** Opening Source records block **

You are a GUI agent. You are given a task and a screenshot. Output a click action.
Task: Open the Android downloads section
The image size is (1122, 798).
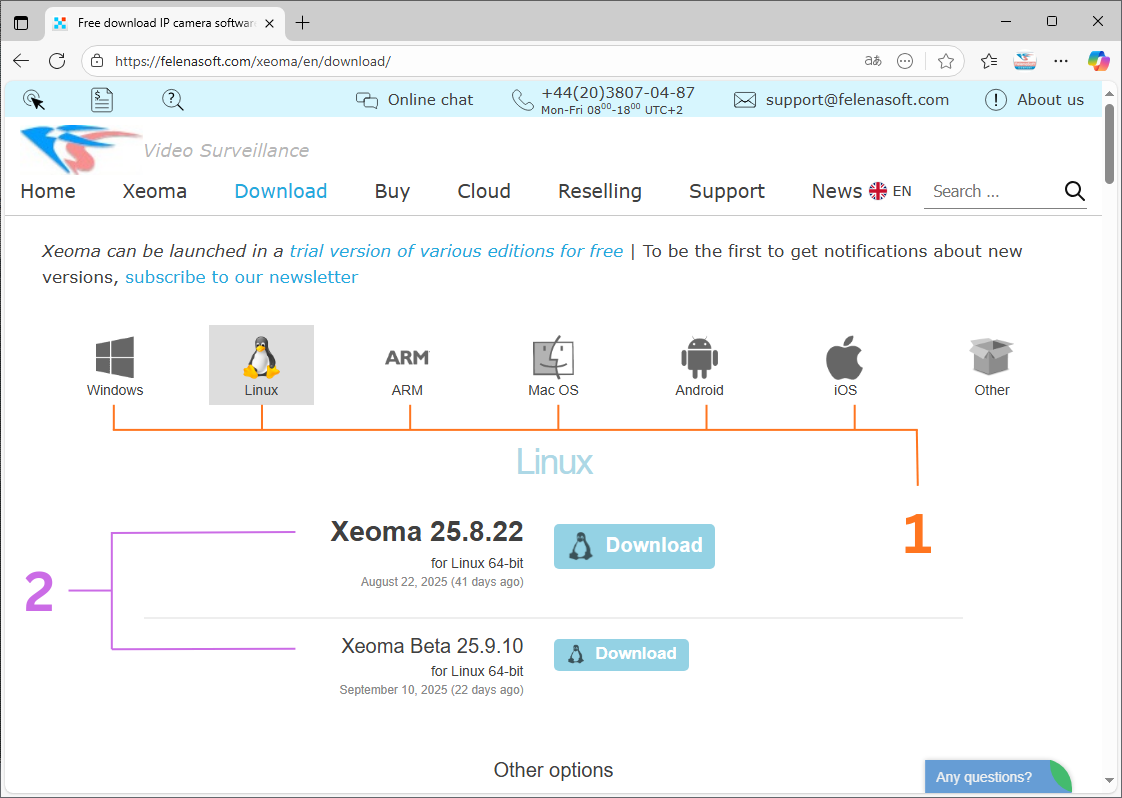coord(699,358)
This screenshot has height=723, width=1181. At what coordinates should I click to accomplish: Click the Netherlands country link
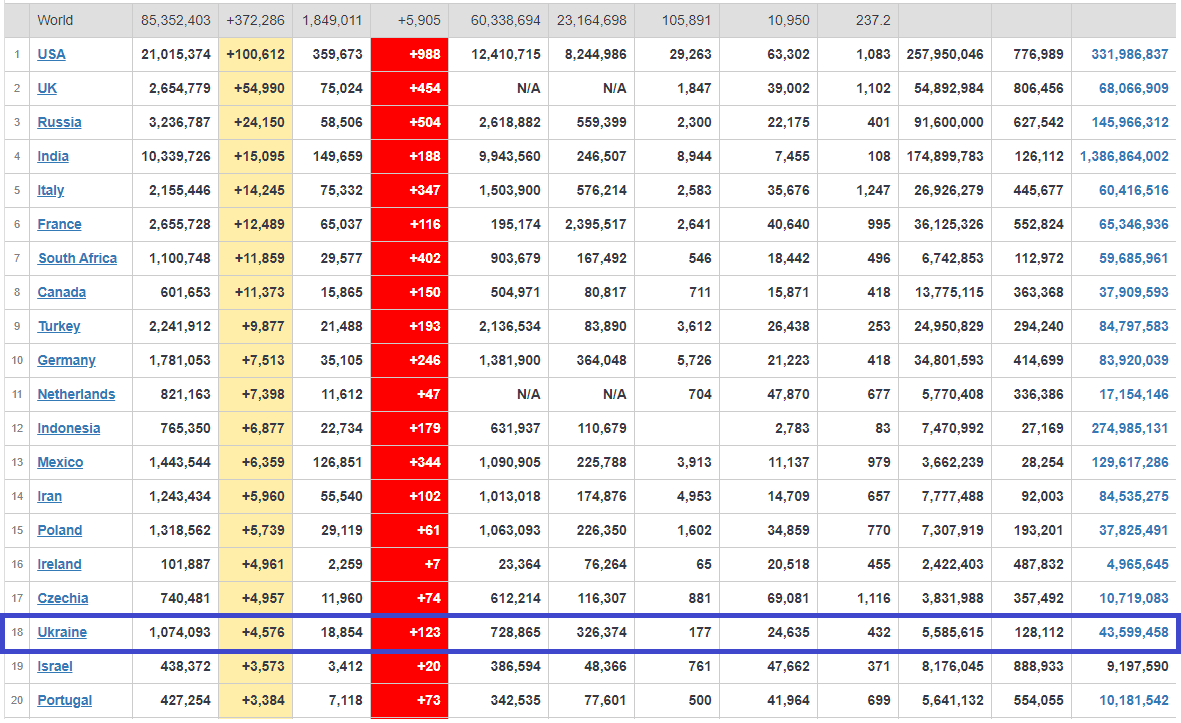pyautogui.click(x=76, y=394)
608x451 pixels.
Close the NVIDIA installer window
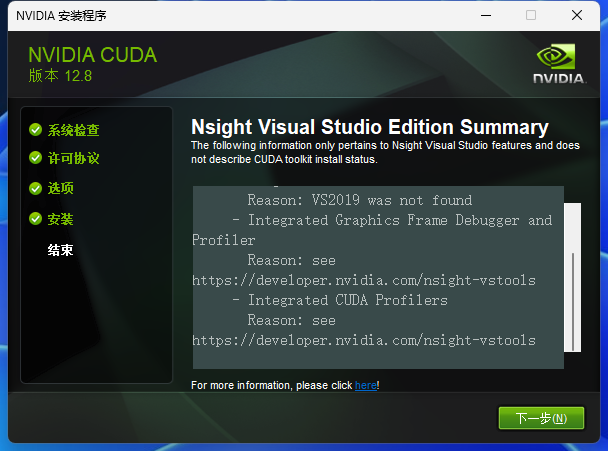click(577, 15)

** Closing Source records block **

Print again, word for word, every line from the line with "This screenshot has" to the final line of the records, inclusive; skip the pictures.

This screenshot has height=723, width=1181. At what coordinates should I click to accomplish: Click the Netherlands country link
pyautogui.click(x=76, y=394)
608x451 pixels.
Close the NVIDIA installer window
click(577, 15)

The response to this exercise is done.